START Task data

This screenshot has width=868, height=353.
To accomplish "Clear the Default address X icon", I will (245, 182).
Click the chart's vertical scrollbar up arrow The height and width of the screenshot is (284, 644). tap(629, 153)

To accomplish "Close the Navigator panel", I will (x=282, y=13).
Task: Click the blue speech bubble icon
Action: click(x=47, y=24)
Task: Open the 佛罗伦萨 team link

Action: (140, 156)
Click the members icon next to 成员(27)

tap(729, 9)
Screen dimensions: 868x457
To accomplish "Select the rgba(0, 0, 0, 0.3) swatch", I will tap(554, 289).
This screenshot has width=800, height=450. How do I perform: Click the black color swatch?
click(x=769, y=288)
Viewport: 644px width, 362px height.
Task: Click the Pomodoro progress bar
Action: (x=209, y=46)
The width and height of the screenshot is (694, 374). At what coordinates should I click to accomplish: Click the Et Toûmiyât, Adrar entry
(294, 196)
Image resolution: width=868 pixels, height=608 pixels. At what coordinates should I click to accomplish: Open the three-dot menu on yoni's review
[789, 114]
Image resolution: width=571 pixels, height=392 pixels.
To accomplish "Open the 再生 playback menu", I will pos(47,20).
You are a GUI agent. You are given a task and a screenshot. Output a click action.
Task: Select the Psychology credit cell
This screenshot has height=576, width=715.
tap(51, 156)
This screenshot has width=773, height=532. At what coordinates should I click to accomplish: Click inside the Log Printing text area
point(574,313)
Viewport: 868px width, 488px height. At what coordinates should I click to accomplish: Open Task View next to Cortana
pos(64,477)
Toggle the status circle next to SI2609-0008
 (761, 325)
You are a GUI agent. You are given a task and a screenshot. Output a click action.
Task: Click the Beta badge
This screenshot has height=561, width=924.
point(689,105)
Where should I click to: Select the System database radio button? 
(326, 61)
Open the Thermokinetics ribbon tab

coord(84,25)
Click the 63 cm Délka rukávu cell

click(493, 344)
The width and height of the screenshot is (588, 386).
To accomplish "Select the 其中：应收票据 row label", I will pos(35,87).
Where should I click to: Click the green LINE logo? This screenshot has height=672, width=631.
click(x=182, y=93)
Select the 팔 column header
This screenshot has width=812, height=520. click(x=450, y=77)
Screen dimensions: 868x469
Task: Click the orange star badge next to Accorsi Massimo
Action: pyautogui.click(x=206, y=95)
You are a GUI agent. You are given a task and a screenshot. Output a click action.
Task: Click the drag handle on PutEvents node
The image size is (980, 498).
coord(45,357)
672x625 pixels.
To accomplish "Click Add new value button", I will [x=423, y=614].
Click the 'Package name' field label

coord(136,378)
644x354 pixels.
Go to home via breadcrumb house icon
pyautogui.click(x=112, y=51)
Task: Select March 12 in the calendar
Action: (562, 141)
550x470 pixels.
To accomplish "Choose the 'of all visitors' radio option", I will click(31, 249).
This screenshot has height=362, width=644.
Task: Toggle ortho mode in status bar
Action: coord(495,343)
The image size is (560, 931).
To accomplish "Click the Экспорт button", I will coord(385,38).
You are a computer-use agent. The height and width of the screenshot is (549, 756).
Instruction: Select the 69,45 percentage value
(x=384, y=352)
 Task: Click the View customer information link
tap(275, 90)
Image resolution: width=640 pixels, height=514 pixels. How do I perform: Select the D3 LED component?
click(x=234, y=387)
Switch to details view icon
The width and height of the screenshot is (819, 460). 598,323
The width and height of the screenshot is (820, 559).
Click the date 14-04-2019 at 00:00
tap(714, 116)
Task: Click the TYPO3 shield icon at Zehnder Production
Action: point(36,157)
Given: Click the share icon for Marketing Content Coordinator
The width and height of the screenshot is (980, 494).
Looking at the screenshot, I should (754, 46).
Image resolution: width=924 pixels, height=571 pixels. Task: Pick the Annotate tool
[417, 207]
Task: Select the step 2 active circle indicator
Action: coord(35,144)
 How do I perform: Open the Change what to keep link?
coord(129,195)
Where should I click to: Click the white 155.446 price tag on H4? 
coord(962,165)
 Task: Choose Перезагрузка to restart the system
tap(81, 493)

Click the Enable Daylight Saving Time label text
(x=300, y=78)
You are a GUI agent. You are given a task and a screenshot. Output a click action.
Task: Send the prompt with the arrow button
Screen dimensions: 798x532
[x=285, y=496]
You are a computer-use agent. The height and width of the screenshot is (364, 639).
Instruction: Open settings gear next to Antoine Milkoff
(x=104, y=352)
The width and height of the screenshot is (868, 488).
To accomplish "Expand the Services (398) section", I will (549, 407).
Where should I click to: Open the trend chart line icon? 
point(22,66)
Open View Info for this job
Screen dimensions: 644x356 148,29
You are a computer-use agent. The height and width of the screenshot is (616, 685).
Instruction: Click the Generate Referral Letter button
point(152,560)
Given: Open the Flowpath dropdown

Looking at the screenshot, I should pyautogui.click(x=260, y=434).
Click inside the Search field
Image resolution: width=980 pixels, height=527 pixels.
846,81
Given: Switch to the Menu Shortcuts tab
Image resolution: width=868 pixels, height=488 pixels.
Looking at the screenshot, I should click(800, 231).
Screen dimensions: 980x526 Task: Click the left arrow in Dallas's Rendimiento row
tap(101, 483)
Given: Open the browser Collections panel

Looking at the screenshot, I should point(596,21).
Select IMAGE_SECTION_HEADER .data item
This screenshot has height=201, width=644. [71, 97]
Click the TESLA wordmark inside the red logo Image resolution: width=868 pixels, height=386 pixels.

END Task data

→ Required action: Using the listing above, transcribe every entry exactly.

→ Solution:
This screenshot has width=868, height=353.
To accomplish "Clear the Default address X icon", I will (245, 182).
Click the chart's vertical scrollbar up arrow The height and width of the screenshot is (284, 644). tap(629, 153)

To accomplish "Close the Navigator panel", I will (x=282, y=13).
Task: Click the blue speech bubble icon
Action: click(x=47, y=24)
Task: Open the 佛罗伦萨 team link

Action: (140, 156)
Click the members icon next to 成员(27)

tap(729, 9)
Screen dimensions: 868x457
To accomplish "Select the rgba(0, 0, 0, 0.3) swatch", I will tap(554, 289).
This screenshot has width=800, height=450. How do I perform: Click the black color swatch?
click(x=769, y=288)
Viewport: 644px width, 362px height.
Task: Click the Pomodoro progress bar
Action: (x=209, y=46)
The width and height of the screenshot is (694, 374). At what coordinates should I click to accomplish: Click the Et Toûmiyât, Adrar entry
(294, 196)
Image resolution: width=868 pixels, height=608 pixels. At what coordinates should I click to accomplish: Open the three-dot menu on yoni's review
[789, 114]
Image resolution: width=571 pixels, height=392 pixels.
To accomplish "Open the 再生 playback menu", I will pos(47,20).
You are a GUI agent. You are given a task and a screenshot. Output a click action.
Task: Select the Psychology credit cell
This screenshot has height=576, width=715.
tap(51, 156)
This screenshot has width=773, height=532. At what coordinates should I click to accomplish: Click inside the Log Printing text area
point(574,313)
Viewport: 868px width, 488px height. At what coordinates should I click to accomplish: Open Task View next to Cortana
pos(64,477)
Toggle the status circle next to SI2609-0008
 (761, 325)
You are a GUI agent. You are given a task and a screenshot. Output a click action.
Task: Click the Beta badge
This screenshot has height=561, width=924.
point(689,105)
Where should I click to: Select the System database radio button? 
(326, 61)
Open the Thermokinetics ribbon tab

coord(84,25)
Click the 63 cm Délka rukávu cell

click(493, 344)
The width and height of the screenshot is (588, 386).
To accomplish "Select the 其中：应收票据 row label", I will pos(35,87).
Where should I click to: Click the green LINE logo? This screenshot has height=672, width=631.
click(x=182, y=93)
Select the 팔 column header
This screenshot has width=812, height=520. click(x=450, y=77)
Screen dimensions: 868x469
Task: Click the orange star badge next to Accorsi Massimo
Action: pyautogui.click(x=206, y=95)
You are a GUI agent. You are given a task and a screenshot. Output a click action.
Task: Click the drag handle on PutEvents node
The image size is (980, 498).
coord(45,357)
672x625 pixels.
To accomplish "Click Add new value button", I will [x=423, y=614].
Click the 'Package name' field label

coord(136,378)
644x354 pixels.
Go to home via breadcrumb house icon
pyautogui.click(x=112, y=51)
Task: Select March 12 in the calendar
Action: (562, 141)
550x470 pixels.
To accomplish "Choose the 'of all visitors' radio option", I will click(31, 249).
This screenshot has height=362, width=644.
Task: Toggle ortho mode in status bar
Action: coord(495,343)
The image size is (560, 931).
To accomplish "Click the Экспорт button", I will coord(385,38).
You are a computer-use agent. The height and width of the screenshot is (549, 756).
Instruction: Select the 69,45 percentage value
(x=384, y=352)
 Task: Click the View customer information link
tap(275, 90)
Image resolution: width=640 pixels, height=514 pixels. How do I perform: Select the D3 LED component?
click(x=234, y=387)
Switch to details view icon
The width and height of the screenshot is (819, 460). 598,323
The width and height of the screenshot is (820, 559).
Click the date 14-04-2019 at 00:00
tap(714, 116)
Task: Click the TYPO3 shield icon at Zehnder Production
Action: point(36,157)
Given: Click the share icon for Marketing Content Coordinator
The width and height of the screenshot is (980, 494).
Looking at the screenshot, I should (754, 46).
Image resolution: width=924 pixels, height=571 pixels. Task: Pick the Annotate tool
[417, 207]
Task: Select the step 2 active circle indicator
Action: coord(35,144)
 How do I perform: Open the Change what to keep link?
coord(129,195)
Where should I click to: Click the white 155.446 price tag on H4? 
coord(962,165)
 Task: Choose Перезагрузка to restart the system
tap(81, 493)

Click the Enable Daylight Saving Time label text
(x=300, y=78)
You are a GUI agent. You are given a task and a screenshot. Output a click action.
Task: Send the prompt with the arrow button
Screen dimensions: 798x532
[x=285, y=496]
You are a computer-use agent. The height and width of the screenshot is (364, 639).
Instruction: Open settings gear next to Antoine Milkoff
(x=104, y=352)
The width and height of the screenshot is (868, 488).
To accomplish "Expand the Services (398) section", I will (549, 407).
Where should I click to: Open the trend chart line icon? 
point(22,66)
Open View Info for this job
Screen dimensions: 644x356 148,29
You are a computer-use agent. The height and width of the screenshot is (616, 685).
Instruction: Click the Generate Referral Letter button
point(152,560)
Given: Open the Flowpath dropdown

Looking at the screenshot, I should pyautogui.click(x=260, y=434).
Click inside the Search field
Image resolution: width=980 pixels, height=527 pixels.
846,81
Given: Switch to the Menu Shortcuts tab
Image resolution: width=868 pixels, height=488 pixels.
Looking at the screenshot, I should click(800, 231).
Screen dimensions: 980x526 Task: Click the left arrow in Dallas's Rendimiento row
tap(101, 483)
Given: Open the browser Collections panel

Looking at the screenshot, I should point(596,21).
Select IMAGE_SECTION_HEADER .data item
This screenshot has height=201, width=644. [71, 97]
Click the TESLA wordmark inside the red logo Image resolution: width=868 pixels, height=386 pixels.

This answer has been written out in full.